#### [PROMPT]
The answer should be the lines from the one with "portrait (1564, 1053)" through the final line of the entries, restated word for word.

#### [SOURCE DATA]
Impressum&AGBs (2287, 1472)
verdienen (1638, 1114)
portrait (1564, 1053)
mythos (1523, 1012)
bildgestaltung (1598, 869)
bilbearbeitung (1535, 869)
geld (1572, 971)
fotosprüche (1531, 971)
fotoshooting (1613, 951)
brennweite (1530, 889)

#### [WRITTEN SOLUTION]
portrait (1564, 1053)
mythos (1523, 1012)
bildgestaltung (1598, 869)
bilbearbeitung (1535, 869)
geld (1572, 971)
fotosprüche (1531, 971)
fotoshooting (1613, 951)
brennweite (1530, 889)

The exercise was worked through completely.